07
JUIL
2014

Les étudiants s’invitent au blogue : présentation juridique de la CCC ou 3C

 Le billet proposé dans le cadre du blogue BDE aujourd’hui est original. Ce billet vise à partager les résultats d’un travail réalisé par les étudiants de mon cours de Gouvernance de l’entreprise (DRT-6056). Dans le cadre de ce cours dispensé à la Faculté de droit, j’ai bénéficié du Programme d’appui au développement pédagogique 2013-2014 et y ait développé un projet intitulé : « Transformation de l’approche pédagogique du cours DRT-6056 pour un apprentissage actif ». Ce programme a permis la mise en place de méthodes d’apprentissage innovantes destinées à stimuler l’intérêt des étudiants. Il a ainsi été proposé aux étudiants non seulement de mener des travaux de recherche sur des sujets qui font l’actualité en gouvernance de l’entreprise, mais encore d’utiliser un format original permettant la diffusion des résultats. Le présent billet expose le résultat des recherches menées par mesdames Geneviève Binnette, Sophie Daba Sagne et Édith Lapointe. Leur travail mené durant l’hiver 2014 a porté sur les caractéristiques d’une nouvelle forme de société par actions apparue dans la province de la Colombie-Britannique : la Community contribution company. Je vous en souhaite bonne lecture et suis certain que vous prendrez autant de plaisir à le lire leur synthèse que j’ai pu en prendre à l’évaluer.

 

Ivan Tchotourian

 

Entre organisme de bienfaisance et société par actions : la Community Contribution Company pour conjuguer profits et mission sociale

En mai 2012, le gouvernement de la Colombie-Britannique a adopté un amendement à la Business Corporations Act[1] afin d’introduire les premières assises d’une nouvelle forme d’entreprise sociale soit la « Community Contribution Company » (CCC ou 3C). La province devient ainsi la première à créer un tel modèle hybride d’entreprise, en vigueur depuis juillet 2013, suivie par la Nouvelle-Écosse en décembre 2012[2].
········
**Objectifs**
A) Indiquez si chacun des énoncés suivants concorde avec le billet sur la Community Contribution Company, en répondant par oui ou par non et en citant les mots décisifs : (i) le travail des étudiantes a été mené durant l’hiver 2014 ; (ii) la Colombie-Britannique a adopté l’amendement à la Business Corporations Act en décembre 2012 ; (iii) la Nouvelle-Écosse a devancé la Colombie-Britannique dans la création de ce modèle hybride.
B) Selon le billet sur la Community Contribution Company, quel est l’intitulé du projet développé grâce au Programme d’appui au développement pédagogique 2013-2014 ?

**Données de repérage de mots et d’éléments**
········
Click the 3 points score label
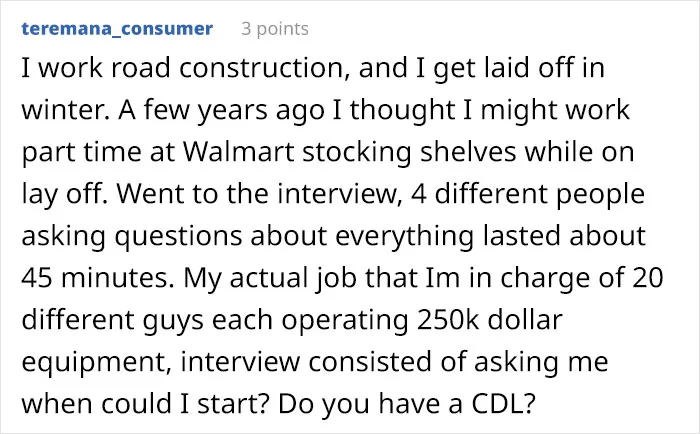700x434 pixels. (275, 29)
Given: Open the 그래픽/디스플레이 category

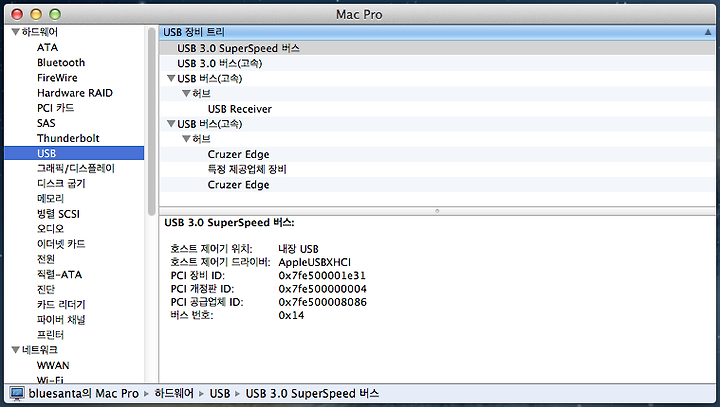Looking at the screenshot, I should coord(76,169).
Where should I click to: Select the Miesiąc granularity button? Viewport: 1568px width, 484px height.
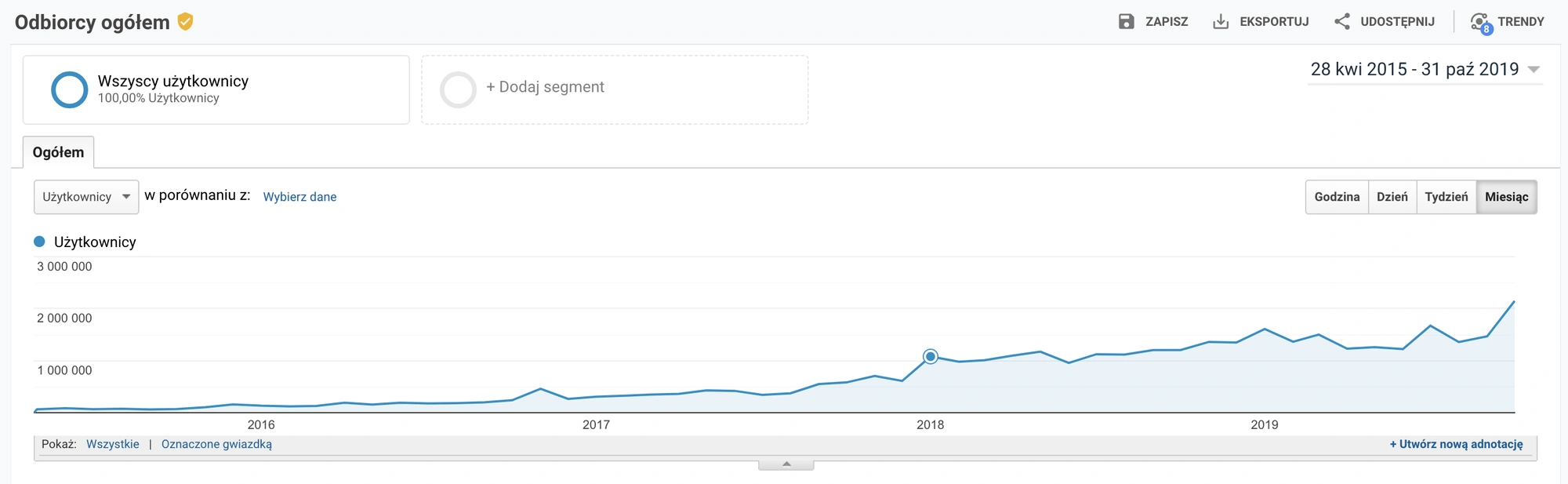tap(1506, 197)
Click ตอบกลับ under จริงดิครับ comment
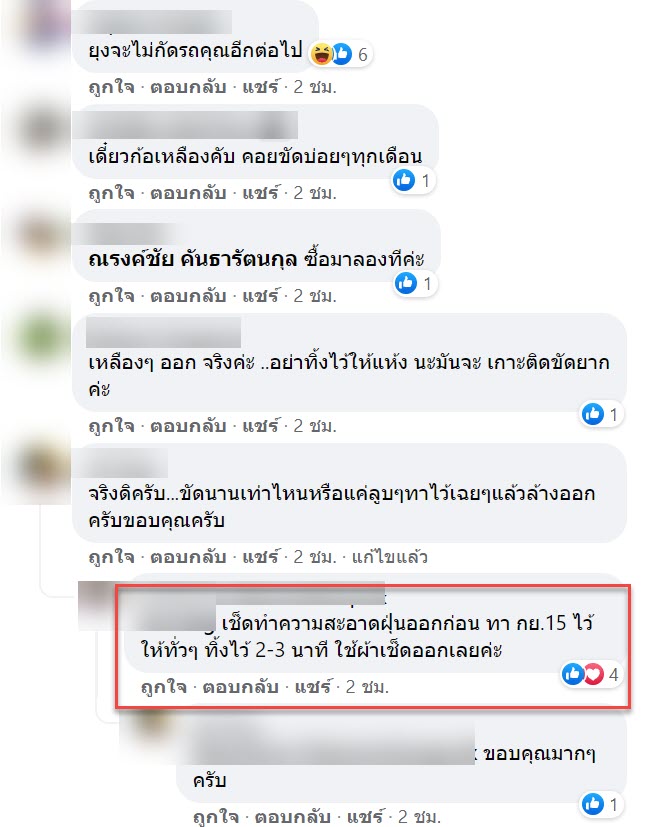652x827 pixels. point(188,557)

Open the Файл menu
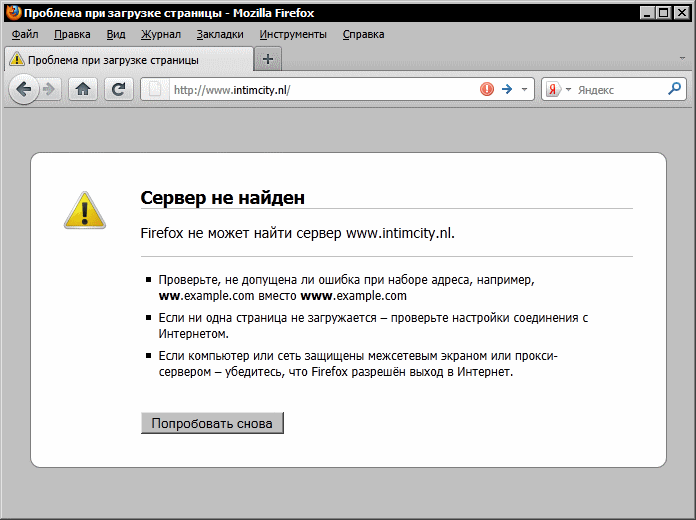25,34
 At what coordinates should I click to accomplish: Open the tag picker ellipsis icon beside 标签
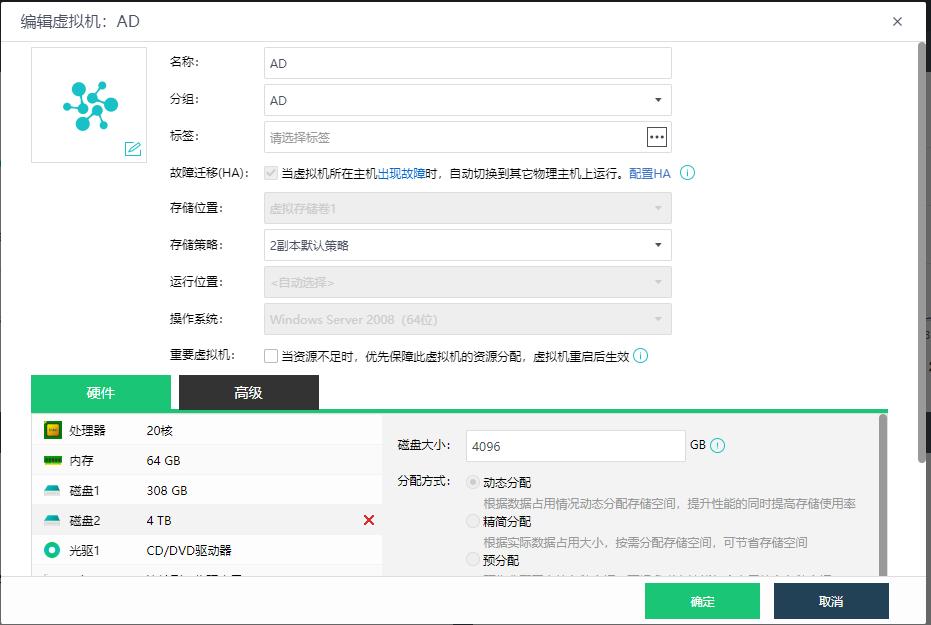click(x=659, y=136)
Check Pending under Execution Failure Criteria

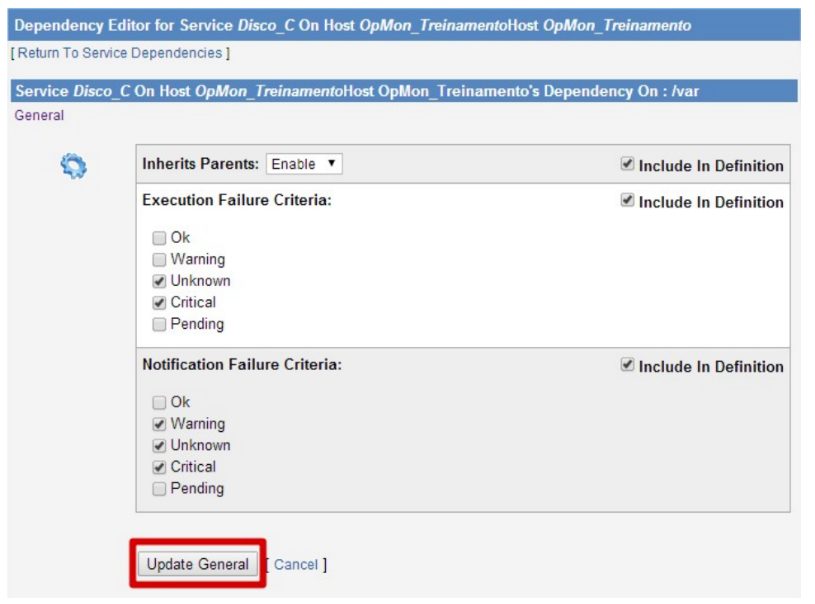159,324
········
**Réponses complètes**
A)
(i) Oui : « Leur travail mené durant l’hiver 2014 ».
(ii) Non : « En mai 2012, le gouvernement de la Colombie-Britannique a adopté un amendement à la Business Corporations Act ».
(iii) Non : « La province devient ainsi la première à créer un tel modèle hybride d’entreprise ».

B) « Transformation de l’approche pédagogique du cours DRT-6056 pour un apprentissage actif ».